At his ASCO presentation, Hinrichs concluded: “Durable, complete tumor regression can occur following a single infusion of HPV-targeted tumor-infiltrating T cells. An immunotherapy can induce regression of cervical cancer. Adoptive T cell therapy can mediate regression of an epithelial cancer. Continued study of HPV tumor-infiltrating T cells for patients with metastatic cervical cancer is warranted.”
At the news briefing, the designated ASCO expert, Don S. Dizon, MD, Director of the Oncology Sexual Health Clinic at Massachusetts General Hospital, commented: “Because of the association between cervical cancer and the HPV virus, adoptive immunotherapy is a promising approach. These preliminary data demonstrate not only the viability of this approach, but that gains in survival can be realized in a cancer where patients have little to no effective treatment options and where median survival is usually less than two years.”
Also very positive about the study, the moderator of the news briefing, Steven O'Day, MD, Clinical Associate Professor of Medicine at the University of Southern California Keck School of Medicine, said, “Young women who have failed to respond to chemotherapy can activate T cells and produce a durable response. This approach, well-studied and established in select melanoma patients, can now be moved to the HPV virus to tease out T cells to the virus that provoke a response, expand the T cells, and give the tumor-infiltrating T cells back to the patient. The study has impications for other solid tumors, such as head and neck cancers, as well.”
Brentjens said that to achieve a higher overall response rate, the researchers will need to identify why some patients did not respond, and correct for that.
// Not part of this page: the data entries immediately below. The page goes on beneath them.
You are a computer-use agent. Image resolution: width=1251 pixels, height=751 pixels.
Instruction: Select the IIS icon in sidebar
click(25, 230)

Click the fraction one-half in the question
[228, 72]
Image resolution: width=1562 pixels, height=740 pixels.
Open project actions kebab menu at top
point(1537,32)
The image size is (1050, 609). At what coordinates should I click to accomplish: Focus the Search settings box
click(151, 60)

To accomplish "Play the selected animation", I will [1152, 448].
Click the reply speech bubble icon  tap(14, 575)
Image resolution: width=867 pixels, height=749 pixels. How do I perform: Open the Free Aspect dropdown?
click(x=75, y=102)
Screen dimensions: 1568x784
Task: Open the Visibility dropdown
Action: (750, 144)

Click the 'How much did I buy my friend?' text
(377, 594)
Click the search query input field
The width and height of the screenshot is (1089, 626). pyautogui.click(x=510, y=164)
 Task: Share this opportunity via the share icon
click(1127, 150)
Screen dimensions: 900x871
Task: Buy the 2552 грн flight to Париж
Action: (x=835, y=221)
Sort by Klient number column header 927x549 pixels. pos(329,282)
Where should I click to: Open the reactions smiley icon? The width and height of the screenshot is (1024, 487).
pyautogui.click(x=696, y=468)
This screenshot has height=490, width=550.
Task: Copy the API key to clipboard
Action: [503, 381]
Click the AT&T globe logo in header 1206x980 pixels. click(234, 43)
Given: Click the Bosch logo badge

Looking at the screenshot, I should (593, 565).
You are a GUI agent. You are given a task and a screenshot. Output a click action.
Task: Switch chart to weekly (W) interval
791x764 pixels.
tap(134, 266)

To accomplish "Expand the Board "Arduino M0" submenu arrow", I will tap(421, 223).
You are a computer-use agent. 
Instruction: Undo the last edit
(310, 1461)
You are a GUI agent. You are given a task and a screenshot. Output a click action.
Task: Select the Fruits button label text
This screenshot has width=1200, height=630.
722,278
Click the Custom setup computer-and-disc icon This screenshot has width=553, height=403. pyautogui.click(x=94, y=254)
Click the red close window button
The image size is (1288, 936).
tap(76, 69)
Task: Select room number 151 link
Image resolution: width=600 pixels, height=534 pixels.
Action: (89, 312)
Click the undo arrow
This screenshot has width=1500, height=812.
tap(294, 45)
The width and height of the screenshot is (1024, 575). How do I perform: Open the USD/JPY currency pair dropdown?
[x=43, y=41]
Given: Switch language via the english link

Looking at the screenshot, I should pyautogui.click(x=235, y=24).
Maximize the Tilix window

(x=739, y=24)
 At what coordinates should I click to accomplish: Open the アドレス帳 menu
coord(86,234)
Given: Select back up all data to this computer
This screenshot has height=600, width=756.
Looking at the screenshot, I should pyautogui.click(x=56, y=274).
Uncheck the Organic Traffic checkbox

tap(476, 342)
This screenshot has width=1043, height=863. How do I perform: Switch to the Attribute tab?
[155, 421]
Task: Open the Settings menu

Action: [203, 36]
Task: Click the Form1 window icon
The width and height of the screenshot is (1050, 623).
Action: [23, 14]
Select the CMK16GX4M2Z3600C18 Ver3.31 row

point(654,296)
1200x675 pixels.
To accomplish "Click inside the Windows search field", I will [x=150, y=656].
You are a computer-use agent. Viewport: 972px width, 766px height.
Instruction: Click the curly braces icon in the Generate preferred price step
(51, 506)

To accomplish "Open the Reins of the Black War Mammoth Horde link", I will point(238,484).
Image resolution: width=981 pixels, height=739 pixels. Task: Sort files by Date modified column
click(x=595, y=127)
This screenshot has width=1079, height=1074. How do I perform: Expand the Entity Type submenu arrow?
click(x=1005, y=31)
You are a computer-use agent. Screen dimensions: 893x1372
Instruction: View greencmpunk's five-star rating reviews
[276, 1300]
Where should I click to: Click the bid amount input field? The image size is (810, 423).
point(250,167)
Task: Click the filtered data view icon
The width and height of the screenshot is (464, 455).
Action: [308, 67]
The low response rate could be due to the quality of the T cells or how long they persist, he speculated. “We can work on fixing such problems by taking the successes and looking at the non-responders to see the differences. How cells are cultured or expanded can have a significant difference in response.
“The success in metastatic cervical cancer bodes well for adoptive immunotherapy moving forward in solid tumors. The goal is to produce a frontline therapy for cancer that one day replaces more toxic chemotherapy.”
To extrapolate this technology to cancers that are not virally induced, however, may be more difficult, he said. “In principle, it should be possible. Where we cannot generate and manipulate a patient's own T cells, another way to overcome the problem may be to use CAR T cells.”
The Discussant for the presentation, John Timmerman, MD, Associate Professor in the Department of Medicine, Hematology/Oncology, at UCLA Jonsson Comprehensive Cancer Center, discussed harnessing immunity to those patients who are challenged by deletion/tolerance of high-affinity T cells. The choice of the tumor antigen is very important, he noted.
“Targeting of a viral or tissue-specific antigen by T cells can lead to durable tumor remissions, with several impressive complete responses in Hinrichs' study. It requires a lot of work to manufacture T cells with the specificity for these well-chosen antigens to achieve the optimal effects.”